5. It is good practice to always save your work as you are going over an assignment. Just do `<Command> + S` to save or go to File>>Save and Checkpoint
6. If you want to comment out a particular line/lines of your code simply select the line and press `<Command>+<?>`
For more common mistakes and gotcha's take a look at Niraj's <a href="https://drive.google.com/a/berkeley.edu/file/d/0B7D7GRdrAwBDQ2J3cGFZYzdjTTQ/view?usp=sharing">guide</a>

Programming in Python
=========

**Note:** This chapter is very important, especially if you have no previous coding experience. I would suggest trying to familiarize yourself as soon as possible with writing code since this will make your life a lot easier when it comes to homeworks and labs (and even exams). I will include some practice exercises in the end of the notebook for you to practice on your own time.

**Note 2:** I will try to take a different stance in talking about python compared to the textbook since just repeating the textbook material won't be of too much help.

■ Material

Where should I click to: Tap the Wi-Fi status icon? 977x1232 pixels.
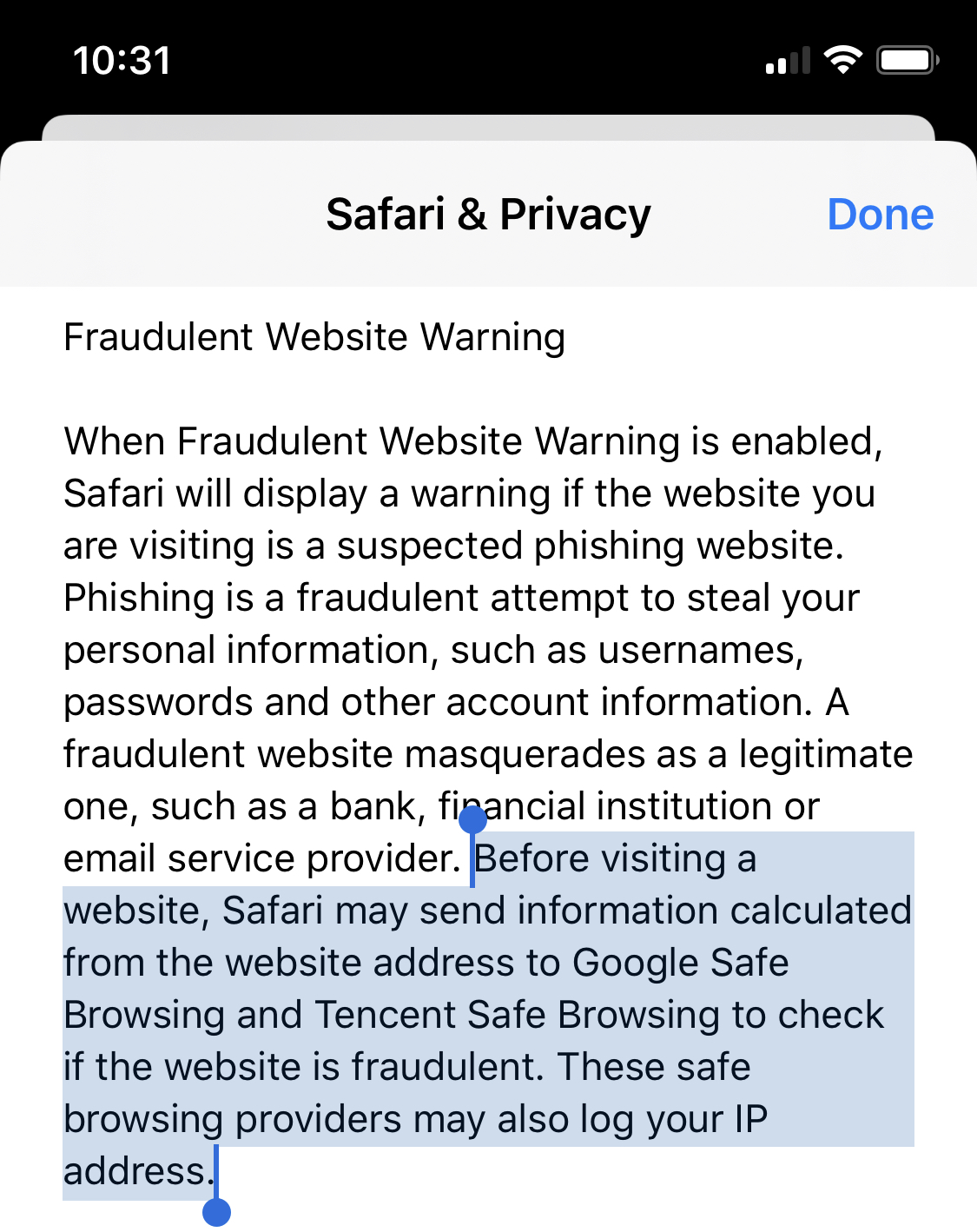[842, 60]
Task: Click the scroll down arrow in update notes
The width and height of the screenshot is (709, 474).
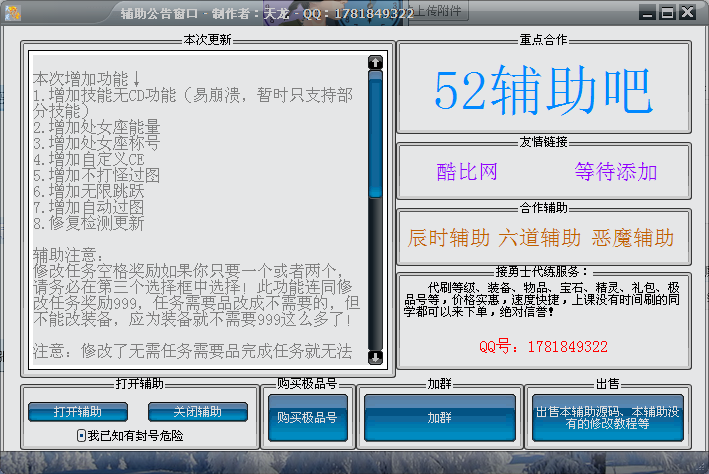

■ Written tasks
(a) From the notes above, set down the part that opens with the words containing "Programming in Python" and closes with "your own time.".
(b) Sum up the notes in two sentences.

■ Results in order
(a)
Programming in Python
=========

**Note:** This chapter is very important, especially if you have no previous coding experience. I would suggest trying to familiarize yourself as soon as possible with writing code since this will make your life a lot easier when it comes to homeworks and labs (and even exams). I will include some practice exercises in the end of the notebook for you to practice on your own time.

(b) The notes advise saving work often with Command+S or File>>Save and Checkpoint, and commenting out selected lines by pressing Command+?. They then open a chapter on programming in Python that the writer calls very important for those with no coding experience, and they promise practice exercises at the end and a different approach from the textbook.